Louisa Ruth Herbert (1831 – 1921) was a well-known Victorian-era English stage actress and model for the artist Dante Gabriel Rossetti.

Actress
She was the daughter of a West Country brass founder. She was also known as Mrs. Crabbe, having married Edward Crabb, a share and stock dealer, which gave her a certain measure of respectability generally lacking in actresses in the Victorian era. By the mid-1850s, she was no longer living with her husband. She embellished the surname Crabb with a final "e" but used her maiden name as a stage name.

She had performed at the Theatre Royal, Glasgow in 1855 before she made her London stage debut on 15 October 1855 at the lower-class Royal Strand Theatre. She also acted at the Olympic Theatre before moving on to St. James's Theatre, London.

Her early roles were in comedy and burlesque productions and she drew eyes with her beauty. She drew favorable reviews with her performance as the lead in Tom Taylor's Retribution at the Olympic. One of her well-known roles was the lead in an 1863 stage production of the sensation novel Lady Audley's Secret at St.

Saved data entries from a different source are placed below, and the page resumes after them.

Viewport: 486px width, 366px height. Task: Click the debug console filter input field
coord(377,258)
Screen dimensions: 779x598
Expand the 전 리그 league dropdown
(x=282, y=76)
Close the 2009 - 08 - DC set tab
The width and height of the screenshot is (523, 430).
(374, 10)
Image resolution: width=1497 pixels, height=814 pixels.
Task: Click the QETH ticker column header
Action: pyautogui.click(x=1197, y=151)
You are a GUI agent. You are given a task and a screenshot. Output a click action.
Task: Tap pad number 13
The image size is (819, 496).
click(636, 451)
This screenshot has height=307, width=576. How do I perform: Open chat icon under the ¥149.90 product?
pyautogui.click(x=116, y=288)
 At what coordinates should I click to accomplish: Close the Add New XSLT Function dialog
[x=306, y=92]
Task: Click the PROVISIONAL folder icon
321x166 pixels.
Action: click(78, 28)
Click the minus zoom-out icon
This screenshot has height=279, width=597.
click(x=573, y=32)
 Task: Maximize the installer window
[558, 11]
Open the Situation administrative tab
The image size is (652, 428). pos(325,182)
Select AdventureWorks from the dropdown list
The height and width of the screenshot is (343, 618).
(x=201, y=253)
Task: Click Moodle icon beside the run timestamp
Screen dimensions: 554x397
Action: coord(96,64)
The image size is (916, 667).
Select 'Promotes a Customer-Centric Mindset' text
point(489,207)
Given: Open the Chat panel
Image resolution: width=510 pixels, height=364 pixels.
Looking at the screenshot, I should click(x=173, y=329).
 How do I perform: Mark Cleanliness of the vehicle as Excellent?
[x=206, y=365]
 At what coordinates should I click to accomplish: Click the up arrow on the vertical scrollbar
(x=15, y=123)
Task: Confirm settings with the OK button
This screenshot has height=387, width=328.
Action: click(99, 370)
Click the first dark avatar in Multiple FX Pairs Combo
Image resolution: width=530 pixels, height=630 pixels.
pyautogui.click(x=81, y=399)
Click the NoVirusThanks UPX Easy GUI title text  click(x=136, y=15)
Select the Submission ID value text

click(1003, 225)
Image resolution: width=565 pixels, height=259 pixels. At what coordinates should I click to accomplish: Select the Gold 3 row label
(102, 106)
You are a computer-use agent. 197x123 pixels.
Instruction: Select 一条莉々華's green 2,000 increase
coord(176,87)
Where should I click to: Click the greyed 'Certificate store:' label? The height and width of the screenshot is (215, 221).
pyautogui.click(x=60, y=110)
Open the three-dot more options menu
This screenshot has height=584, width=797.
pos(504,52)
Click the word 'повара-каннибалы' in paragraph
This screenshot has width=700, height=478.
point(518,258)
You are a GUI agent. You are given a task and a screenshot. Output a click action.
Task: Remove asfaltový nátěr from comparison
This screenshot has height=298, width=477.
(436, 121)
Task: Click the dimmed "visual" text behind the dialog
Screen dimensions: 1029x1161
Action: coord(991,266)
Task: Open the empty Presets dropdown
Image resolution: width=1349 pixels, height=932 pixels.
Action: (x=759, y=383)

James's Theatre. Author Mary Elizabeth Braddon said Herbert gave her favorite performance as Lady Audley.

She later managed the St. James's Theatre, London from 1864 to 1868. She hired the then little-known Henry Irving as her leading man and assistant stage manager at the theatre.  One of the plays that she commissioned there was W. S. Gilbert's first successful solo play, Dulcamara, or the Little Duck and the Great Quack (1866).

Artist's model
 She first posed for Rossetti's painting 1858 painting Mary Magdalen at the Door of Simon the Pharisee. Rossetti called her a "stunner," one of the beautiful women he sought out as models for his art. As he was waiting for her to arrive, he wrote his friend William Bell Scott of his enthusiasm for her: 

Herbert went on to sit often for Rossetti in 1858 and 1859. Rossetti and Herbert did not stay in regular contact past 1860, though he based a future work on the drawing and painting he had done of her previously.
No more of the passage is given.